Performance Considerations

  • Initial Construction: Creating the SplinePSF can be slow for complex source PSFs
  • Evaluation Speed: Once created, evaluation is very fast (typically 10-100× faster than source PSF)
  • Memory Usage: Memory scales with grid size (O(nx×ny×nz))
  • Interpolation Order: Higher order provides more accuracy at slight computational cost
  • Boundary Handling: Returns 0 for positions outside the grid boundaries

Working with Experimental PSFs

SplinePSF can be used with experimentally measured PSF data:

# Define physical coordinates for the experimental PSF
pixel_size = 0.1  # μm in the image
z_step = 0.2      # μm between z-planes
measured_psf = load_experimental_psf("path/to/measured_psf.h5")

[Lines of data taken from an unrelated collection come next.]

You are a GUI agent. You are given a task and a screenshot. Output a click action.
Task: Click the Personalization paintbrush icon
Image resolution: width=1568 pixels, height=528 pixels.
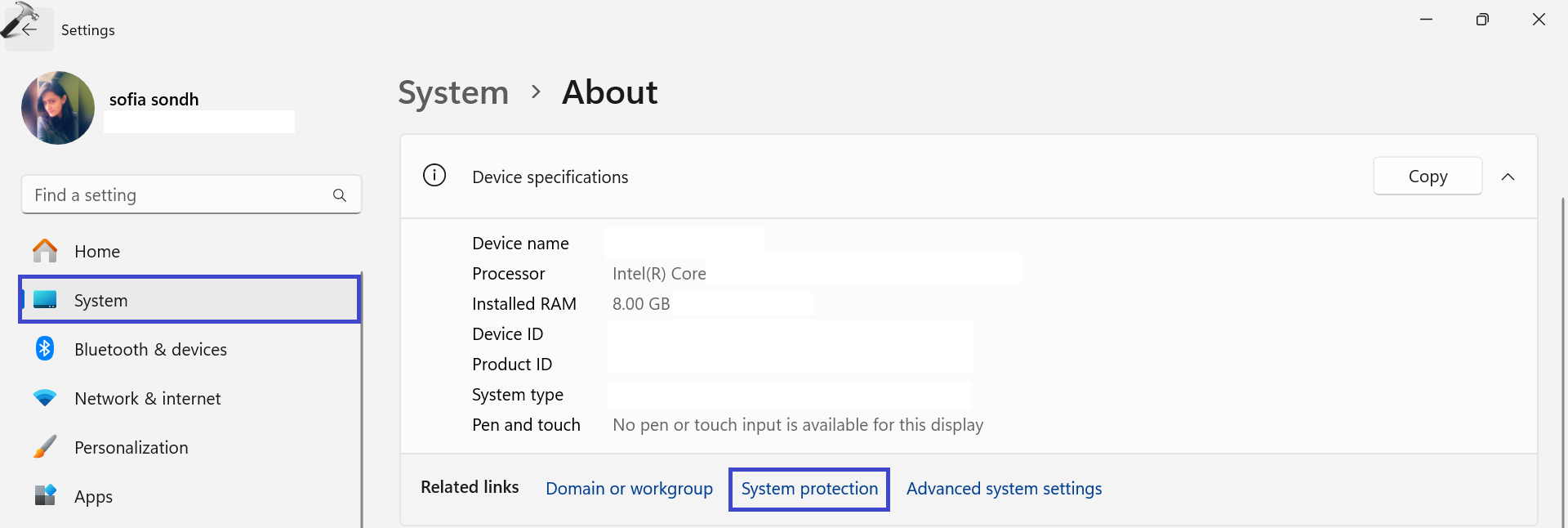pyautogui.click(x=45, y=447)
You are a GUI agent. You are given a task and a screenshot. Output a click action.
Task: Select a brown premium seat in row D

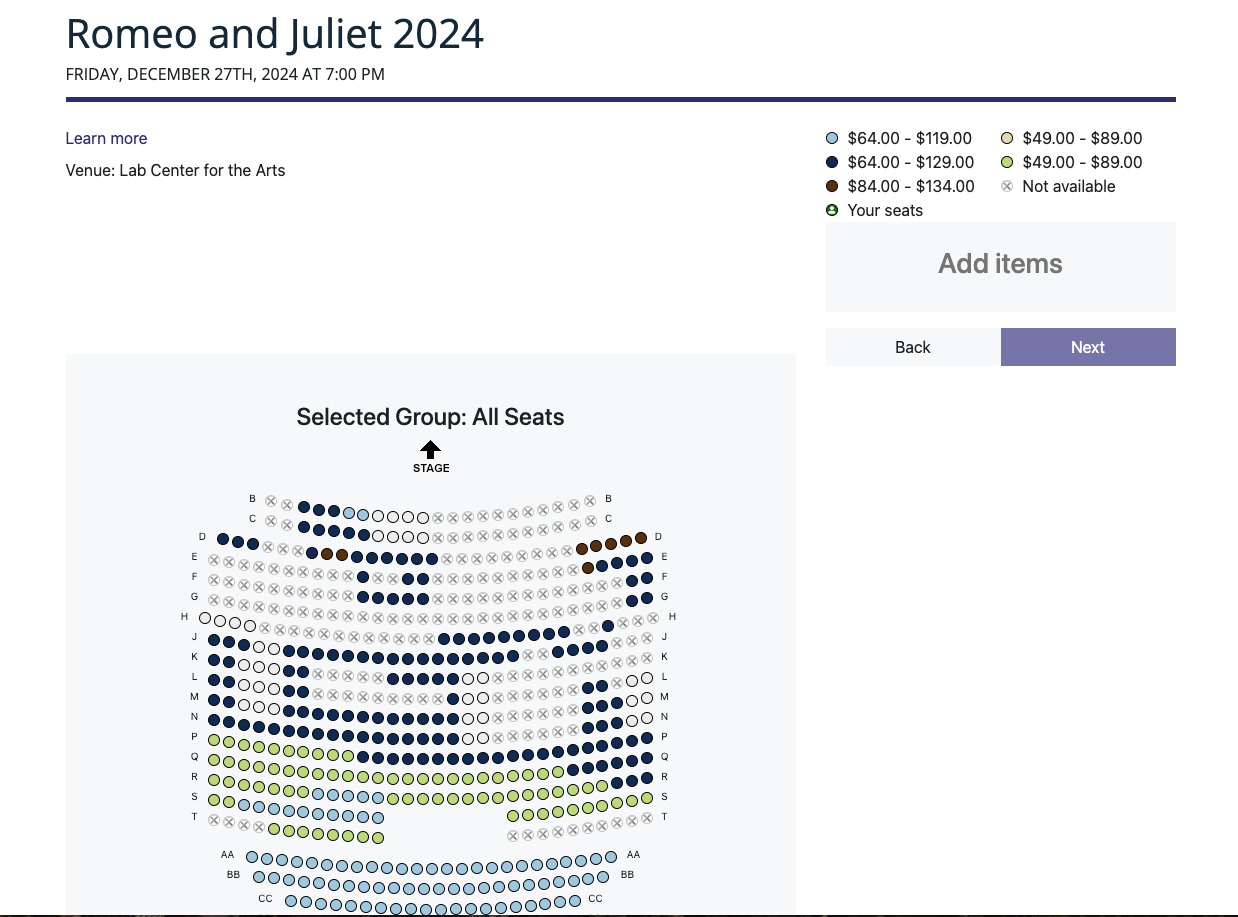pos(609,543)
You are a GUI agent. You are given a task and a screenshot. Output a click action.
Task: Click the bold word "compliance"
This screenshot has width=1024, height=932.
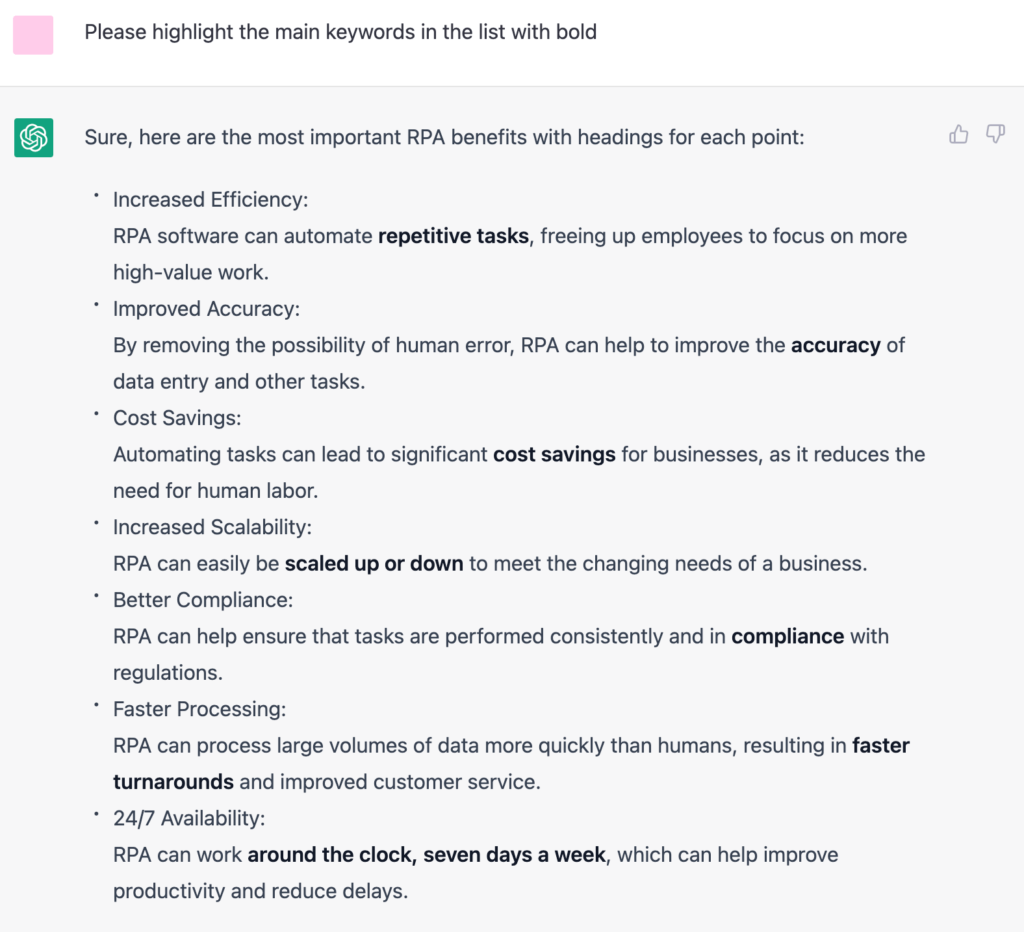click(787, 636)
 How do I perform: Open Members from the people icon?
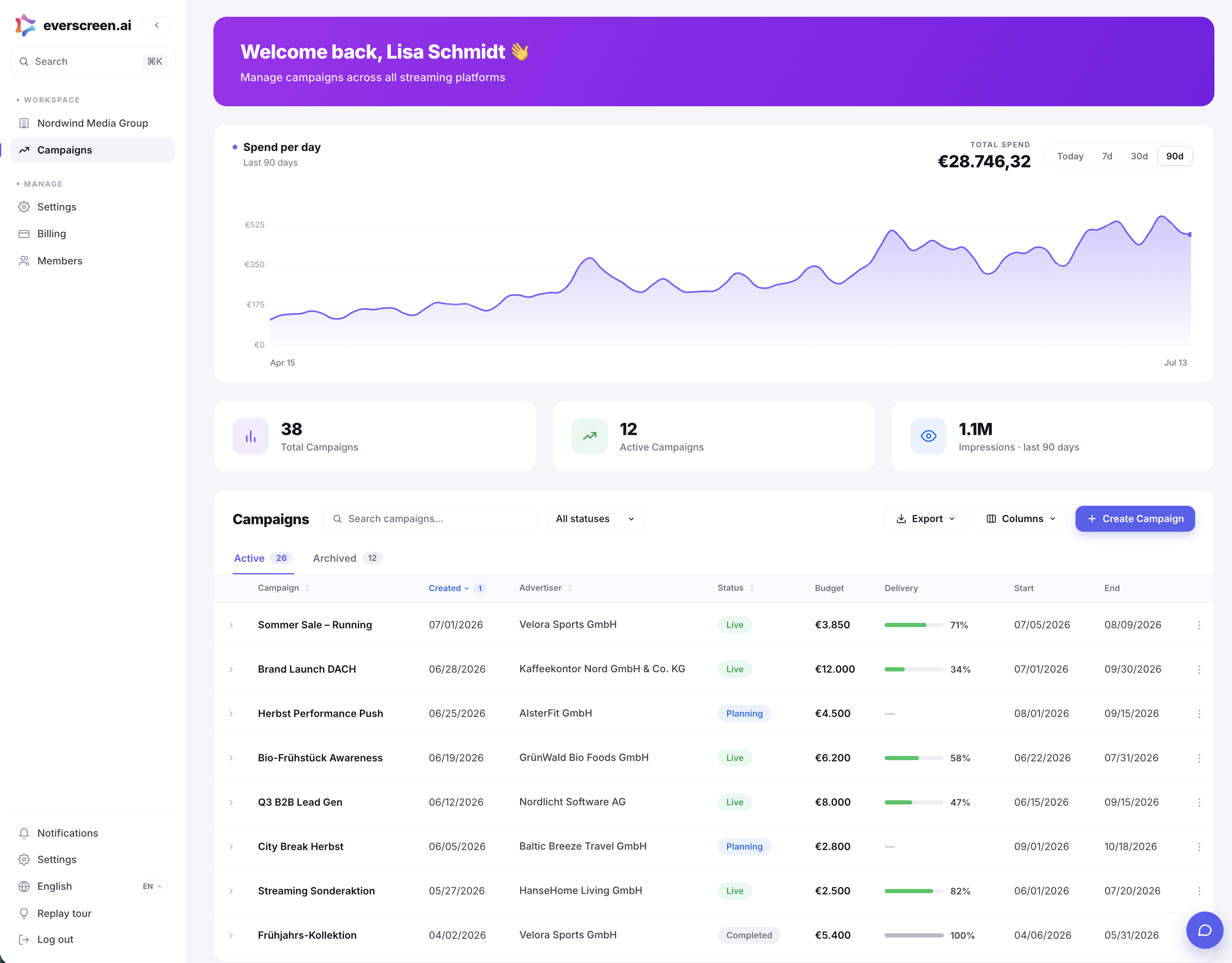pyautogui.click(x=24, y=261)
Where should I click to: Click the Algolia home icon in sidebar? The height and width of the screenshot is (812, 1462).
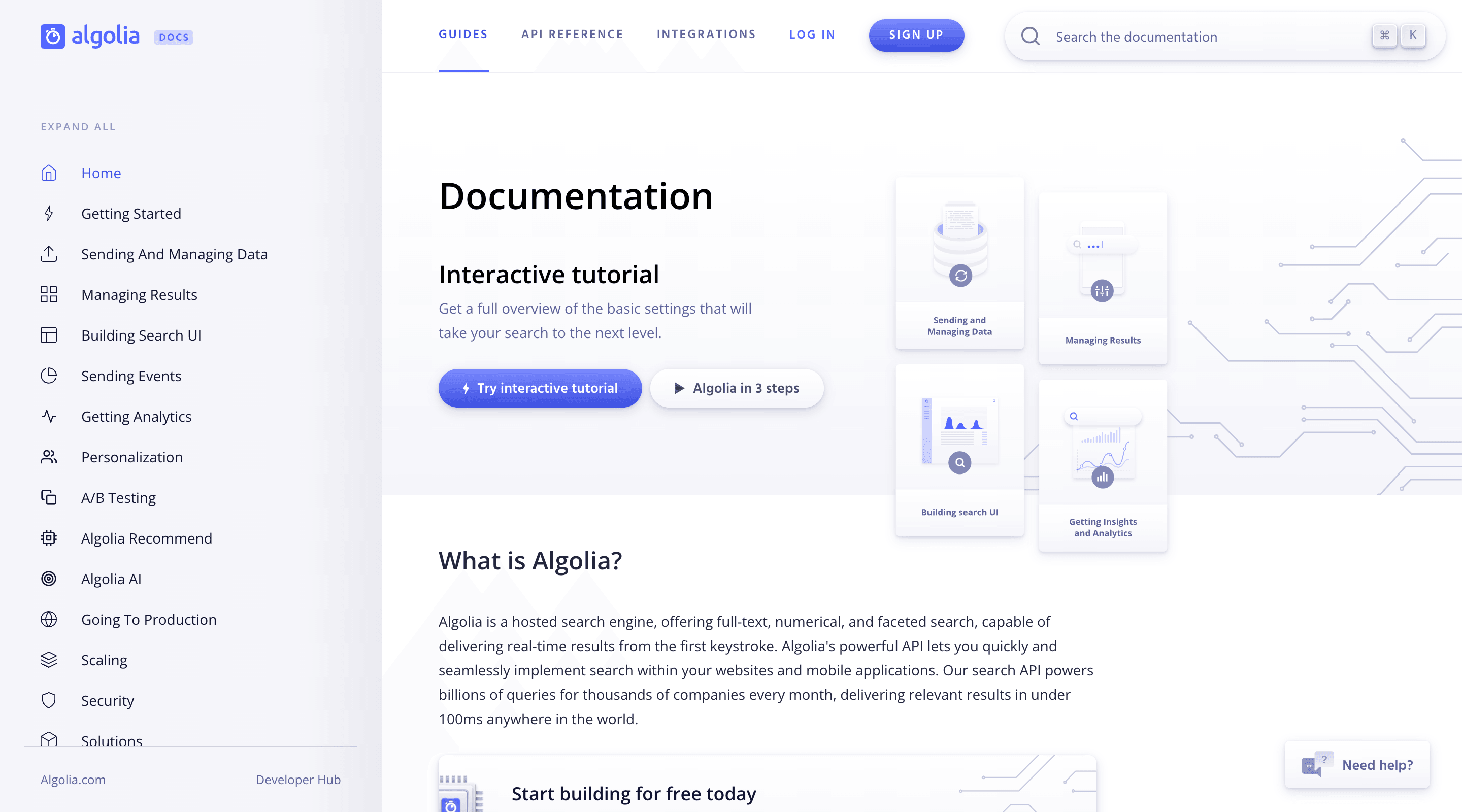coord(48,172)
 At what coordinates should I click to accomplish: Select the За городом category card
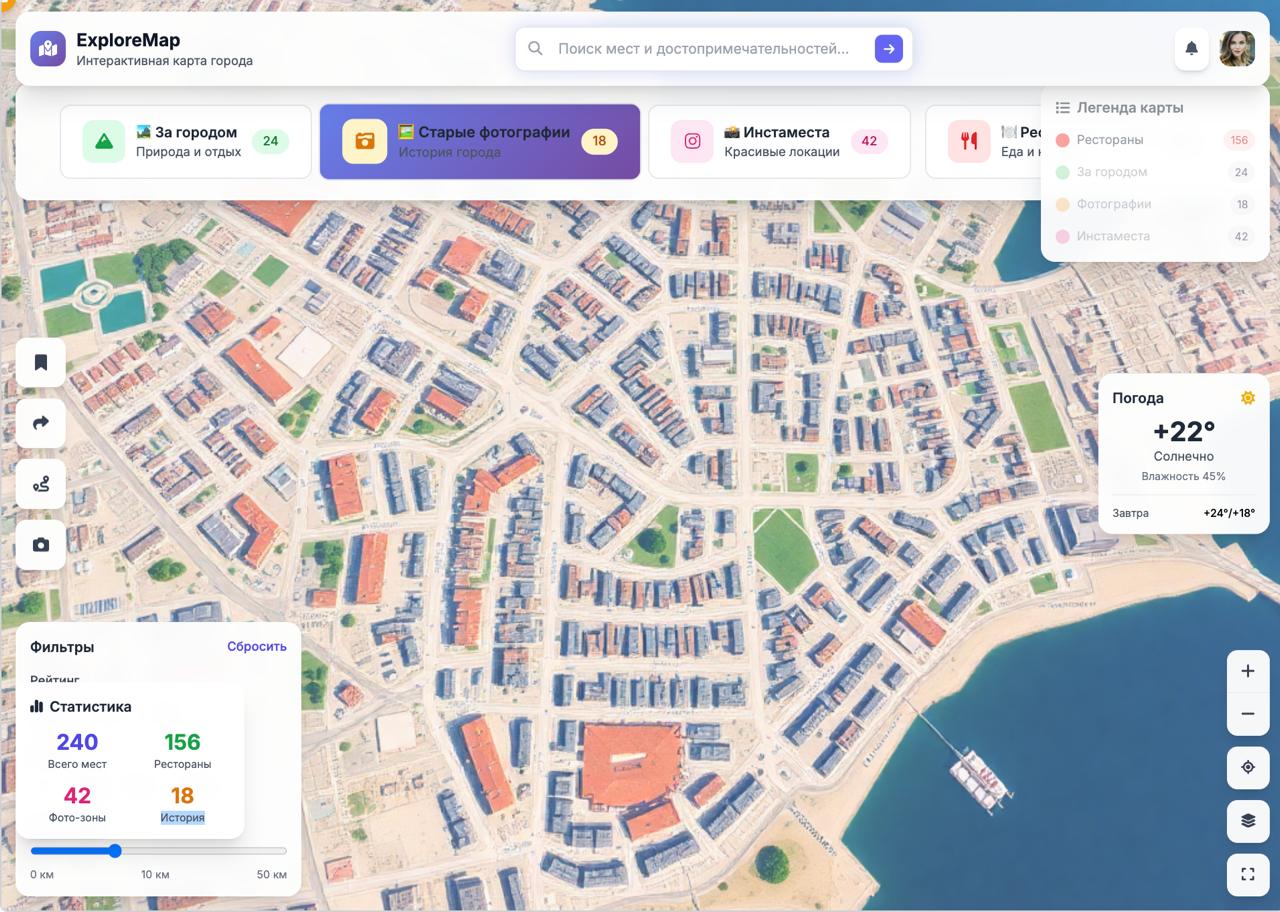(186, 142)
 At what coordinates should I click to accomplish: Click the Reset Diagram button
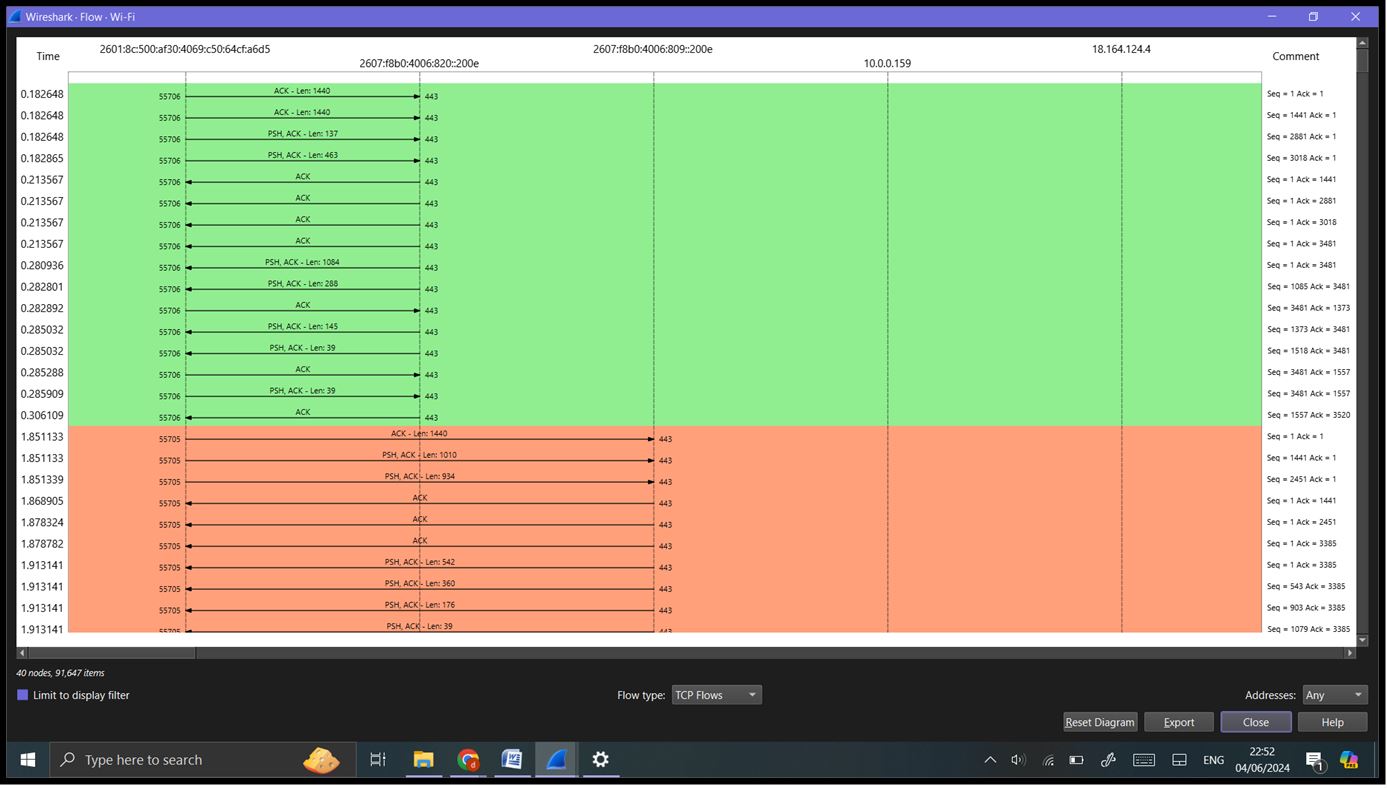(x=1099, y=721)
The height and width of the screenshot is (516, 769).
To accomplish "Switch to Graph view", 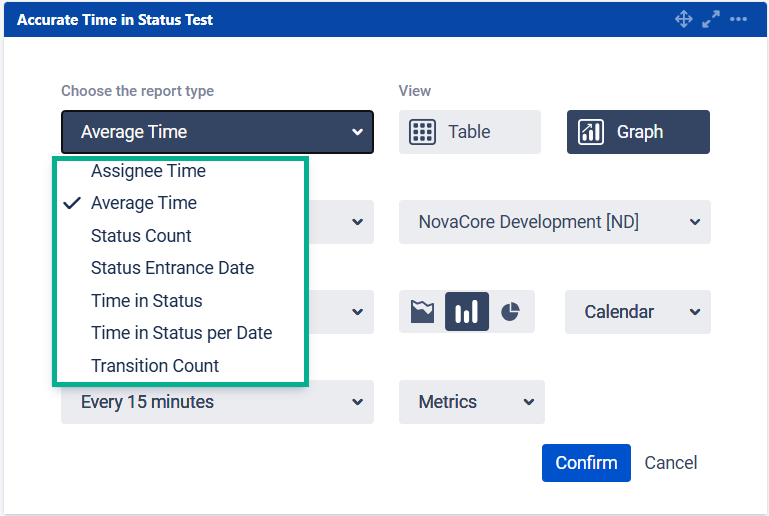I will pyautogui.click(x=638, y=132).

# Create coordinate ranges
nx, ny, nz = size(measured_psf)
x_center = nx ÷ 2
y_center = ny ÷ 2
z_center = nz ÷ 2

x_range = range(-(x_center) * pixel_size, (nx-x_center-1) * pixel_size, length=nx)
y_range = range(-(y_center) * pixel_size, (ny-y_center-1) * pixel_size, length=ny)
z_range = range(-(z_center) * z_step, (nz-z_center-1) * z_step, length=nz)

# Create the SplinePSF
experimental_psf = SplinePSF(measured_psf, x_range, y_range, z_range)

Limitations

  1. Sampling Range: Limited to positions within the sampled grid range
  2. Memory Requirements: Can use significant memory for large, dense grids
  3. Initial Computation: Requires upfront computation time to create
  4. No Physics Propagation: Cannot directly model physical effects not in the source PSF
  5. Phase Information: Limited phase accuracy in complex field representation

For standard usage patterns, camera integration, and comparison with other PSF types, see the PSF Overview.